I Prefer The Original Recipe Mortal Sins

Diane Grzyb, the Polish Diva, and I grew up Catholic and I think we both agree that the original Seven Deadly Sins are pretty good but that “kids nowadays…” What I mean is that most kids nowadays don’t even know (or care) what many of these sins even mean: Sloth? Gluttony? Envy? What does that mean?

Even so, most of these mortal, deadly, sins aren’t even sins any more, they’re American and good for the economy. The economy would collapse were advertisers not able to leverage Pride, Envy, Lust, Gluttony, and Greed for their sales and marketing strategies! Come on, it is true, these “sins” drive the economy!

Also, when it comes to international relations and crowd control, Anger and Sloth pretty much drive the war on terrorism and make it easier for the Powers That Be to extricate our liberties from our cold Slothful fingers.

I am not making any sense on this — Diane nails it when she says, “the problem is that people either don’t believe that they sin or that they don’t believe that telling someone else their sins will make them better people” Diane says it better than me in The New Seven Mortal Sins:

“I was a little surprised to learn that the Vatican has issued a new list of seven deadly sins, particularly since the apparent reason for revisiting the list was because people aren’t taking advantage of the sacrament of reconciliation enough. But just looking at today’s headlines alone suggests that the old sins were the problem (i.e., lust at the Mayflower, envy of more popular presidential candidates). No, the sins aren’t the problem: the problem is that people either don’t believe that they sin or that they don’t believe that telling someone else their sins will make them better people.”
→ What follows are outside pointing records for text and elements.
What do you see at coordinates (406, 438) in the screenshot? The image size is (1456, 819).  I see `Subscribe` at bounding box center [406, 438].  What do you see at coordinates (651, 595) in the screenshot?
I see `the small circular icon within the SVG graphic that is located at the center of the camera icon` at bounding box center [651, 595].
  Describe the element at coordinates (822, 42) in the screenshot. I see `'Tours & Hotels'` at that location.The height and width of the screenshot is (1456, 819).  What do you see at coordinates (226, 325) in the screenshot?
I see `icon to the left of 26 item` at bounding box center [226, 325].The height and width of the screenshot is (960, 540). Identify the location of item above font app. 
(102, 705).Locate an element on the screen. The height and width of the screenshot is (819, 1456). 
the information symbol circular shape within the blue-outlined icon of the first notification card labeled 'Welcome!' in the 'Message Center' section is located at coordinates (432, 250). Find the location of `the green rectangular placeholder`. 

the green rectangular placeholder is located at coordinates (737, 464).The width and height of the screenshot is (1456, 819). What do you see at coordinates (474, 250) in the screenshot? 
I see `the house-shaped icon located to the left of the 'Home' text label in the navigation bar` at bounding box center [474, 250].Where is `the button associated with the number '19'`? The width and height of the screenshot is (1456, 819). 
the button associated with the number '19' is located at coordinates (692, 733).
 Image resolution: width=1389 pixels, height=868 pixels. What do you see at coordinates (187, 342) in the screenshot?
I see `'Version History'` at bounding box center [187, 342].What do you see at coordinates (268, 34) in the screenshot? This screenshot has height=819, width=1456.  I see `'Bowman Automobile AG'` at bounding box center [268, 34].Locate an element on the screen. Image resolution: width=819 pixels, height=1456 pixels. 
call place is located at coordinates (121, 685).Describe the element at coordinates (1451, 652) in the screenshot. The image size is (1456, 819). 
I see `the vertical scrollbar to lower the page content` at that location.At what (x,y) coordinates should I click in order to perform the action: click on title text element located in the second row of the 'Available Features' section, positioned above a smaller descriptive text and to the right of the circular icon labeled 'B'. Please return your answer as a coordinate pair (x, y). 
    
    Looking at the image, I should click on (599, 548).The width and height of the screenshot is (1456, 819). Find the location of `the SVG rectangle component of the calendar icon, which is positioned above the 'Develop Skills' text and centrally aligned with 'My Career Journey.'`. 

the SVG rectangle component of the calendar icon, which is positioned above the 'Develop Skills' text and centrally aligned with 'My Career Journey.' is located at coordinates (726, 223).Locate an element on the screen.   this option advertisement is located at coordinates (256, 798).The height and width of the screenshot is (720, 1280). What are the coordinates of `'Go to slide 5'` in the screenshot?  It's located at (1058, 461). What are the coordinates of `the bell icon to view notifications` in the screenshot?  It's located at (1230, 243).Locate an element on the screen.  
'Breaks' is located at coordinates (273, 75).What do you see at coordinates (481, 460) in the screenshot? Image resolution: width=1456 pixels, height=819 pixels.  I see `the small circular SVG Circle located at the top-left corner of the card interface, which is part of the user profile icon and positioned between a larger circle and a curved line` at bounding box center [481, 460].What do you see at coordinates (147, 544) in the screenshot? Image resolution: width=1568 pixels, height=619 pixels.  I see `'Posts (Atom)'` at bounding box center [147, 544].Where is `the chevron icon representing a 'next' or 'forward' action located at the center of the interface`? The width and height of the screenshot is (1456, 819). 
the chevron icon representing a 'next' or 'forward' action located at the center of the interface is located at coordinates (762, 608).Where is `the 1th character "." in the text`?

But for giggles, let’s review the list:

THE OLD MORTAL SINS
- Pride
- Envy
- Lust
- Gluttony
- Anger
- Greed
- Sloth

THE NEW MORTAL SINS
- Environmental pollution
- Genetic manipulation
- Accumulating excessive wealth
- Inflicting poverty
- Drug trafficking and consumption
- Morally debatable experiments
- Violation of fundamental rights of human nature

Now, father forgive me, I have no idea what some of these mean, nor do I believe that I have the resources to commit these sins. Genetic manipulation? I’m not running any cloning labs in my basement. And violation of fundamental rights of human nature? What the heck does that mean? Requiring Catholics to take a philosophy course before they make amends with G-d just doesn’t sound like an enticing way to get them back in the confessional.